Para lá dos profissionais do obituário elogioso,
dos abutres adoradores de velhinhos famosos e dos poseurs sorridentes de selfies
com gente de estatuto, é sempre possível homenagear aquele que se ama ou se
amou. JACQUOT DE NANTES é um filme
assim, de alguém que amou, que amou muito e que quer mostrar esse amor. Quando
desse sentimento não reverbera um brilho de pechisbeque social ou artístico,
!espanto dos espantos!, o mais nunca é demais: o lírico dos mil beijos e das
musiquetas enternecedoras enquanto se olha o mar e se sofre fazem raccord. Homenagear alguém que vai sair
dali para fora, do mundo, a correr, por motivo de doença ou pela velhice, é um
acto do domínio da afecção. Dessa afecção não se espera equilíbrio, coerência.

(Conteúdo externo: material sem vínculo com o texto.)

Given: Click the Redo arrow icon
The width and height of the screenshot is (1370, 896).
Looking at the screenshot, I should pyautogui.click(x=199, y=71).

É um acto de amor. O amor não tem limites e dos filmes que são imagens e sons
como transmissão e transgressão desse sentimento também não. Por isso não espero
nada da criança que é o menino Jacquot. Não espero originalidade, efeitos de
sombra, ternura na expressão. Tiro dali apenas e tão só o amor de Demy pelo
cinema.
Esse amor mostra - um amor com que Varda tem de competir - que quando
vemos as setinhas com o dedo que aponta ora a esquerda ora a direita (fazendo a
relação, o raccord, entre as cenas de
encenação do menino Jacquot a tornar-se Jacques e as dos filmes de Demy), mostra
dizia, que as direcções não se opõem. O sentido é o mesmo, tudo em Varda,
reunido no mesmo cinema. Tudo, percebe o espectador, faz parte da mesma carta
de despedida que aproxima infinitamente a câmara do corpo do amante, como se o
beijasse pela última vez. Instrumento de amor câmara fetiche que desde sempre
recortou o real nas primeiras encenações caseiras de Demy e que agora o recorta a ele, como se
o cinema lhe tivesse retribuído o amor, dando-lhe Varda e, com ela, a visão com
que a despedida se torna uma criação. Uma rosa, que como no poema de Victor
Hugo, “Le Tombe dit à la Rose” pergunta ao túmulo: -
Que fais-tu de ce qui tombe/ e responde ele, o túmulo: Fleur plaintive /De chaque âme qui m'arrive /Je fais un ange du ciel.
Despedir-se é criar um renascimento. Já quando homenageamos como
profissão, seja um pitaleco a Saramago, seja uma palmadinha na nádega de Pina
Bausch, só se vislumbra o branco dos dentes do fotógrafo após o desmaiar do flash do seu próprio disparo.